_AIM 1:_ Translate this sentence from the speech coder passage into Spanish: "In particular, the CELP coder may match coded speech gain to speech input gain."
_AIM 2:_ From the speech coder passage, reproduce the part that opens with the words containing "Another technical advantage" and closes with "at low bit-rates.".
_AIM 3:_ In the speech coder passage, what does the gain match substantially reduce or eliminate?

_PAGE:_
More specifically, in accordance with one embodiment of the present invention, the speech classification method may further include getting an open-loop pitch prediction gain and a zero-crossing rate of the speech input. It may then be determined if the open-loop pitch prediction gain is greater than an open-loop pitch prediction gain threshold and if the zero-crossing rate is less than a zero-crossing rate threshold. In either case, the speech input may be classified in the first mode of the multimodal speech coder including the code-excited linear prediction mode. Where the speech input is not classified in the first mode, the speech input may be classified in a second mode having excitation vectors with a greater number of non-zero elements.

In accordance with another aspect of the present invention, speech may be encoded using gain-matched analysis-by-synthesis. In accordance with this aspect of the invention, a gain value may be gotten from a speech input. A target vector may then be obtained from the speech input and gain normalized. An optimum excitation vector may be determined by minimizing an error between the gain normalized target vector and a synthesized-filtered excitation vector.

Important technical advantages of the present invention include providing an improved multimodal code-excited linear prediction (CELP) coder and system. In particular, the multimodal CELP coder may include a peakiness module operable to properly classify and encode voiced speech having a short burst of high-energy pulses followed by a relatively quiet, noise-like interval as voice speech. Accordingly, unvoiced plosives such as /t/, /k/, and /p/ may be properly classified in a mode having any excitation vector with a fewer number of non-zero elements.

Another technical advantage of the present invention includes providing gain-matched analysis-by-synthesis encoding for unvoiced speech. In particular, the CELP coder may match coded speech gain to speech input gain. The speech input may then be normalized with the gain. Analysis-by-synthesis may then be performed by the CELP coder to determine excitation parameters of the speech input. The gain match substantially reduces or eliminates unwanted gain fluctuations generally associated with coding unvoiced speech at low bit-rates.

Other technical advantages will be readily apparent to one skilled in the art from the following figures, descriptions, and claims.

_LISTING:_
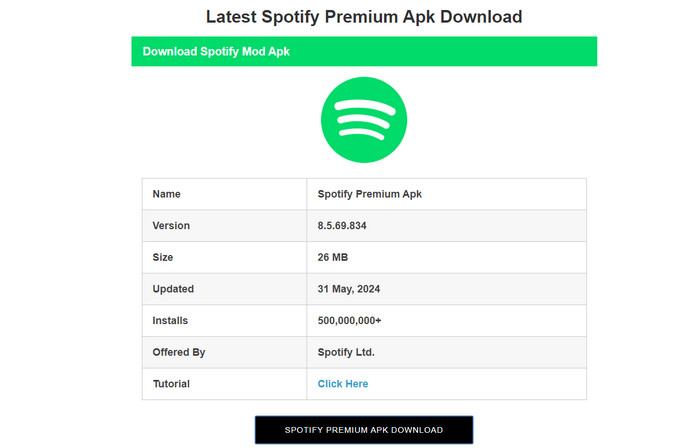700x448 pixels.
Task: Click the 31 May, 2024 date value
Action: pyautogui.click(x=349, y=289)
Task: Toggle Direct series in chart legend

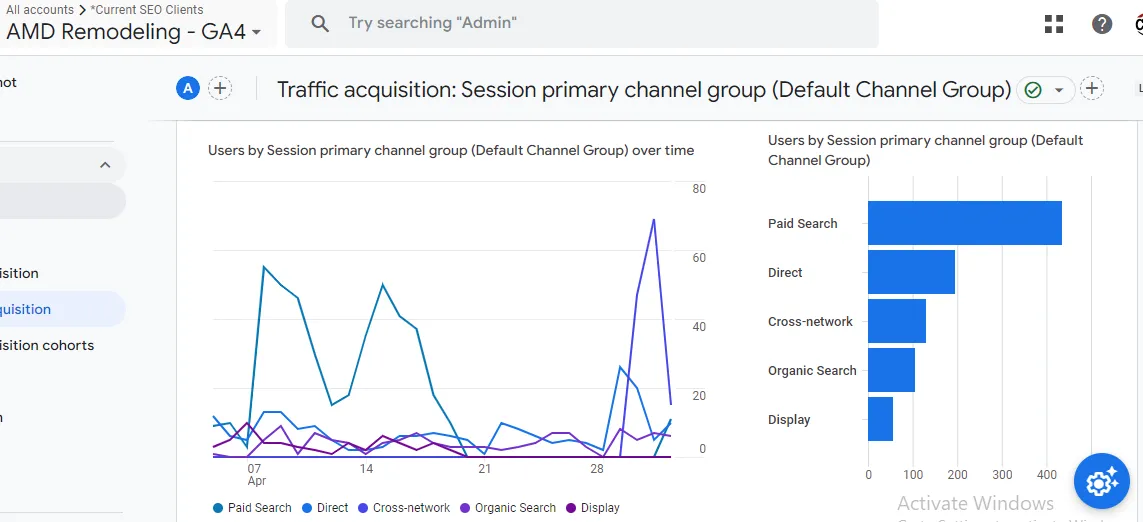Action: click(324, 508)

_CORRECT RESPONSE 1:_ En particular, el codificador CELP puede igualar la ganancia de la voz codificada con la ganancia de la entrada de voz.

_CORRECT RESPONSE 2:_
Another technical advantage of the present invention includes providing gain-matched analysis-by-synthesis encoding for unvoiced speech. In particular, the CELP coder may match coded speech gain to speech input gain. The speech input may then be normalized with the gain. Analysis-by-synthesis may then be performed by the CELP coder to determine excitation parameters of the speech input. The gain match substantially reduces or eliminates unwanted gain fluctuations generally associated with coding unvoiced speech at low bit-rates.

_CORRECT RESPONSE 3:_ Unwanted gain fluctuations generally associated with coding unvoiced speech at low bit-rates.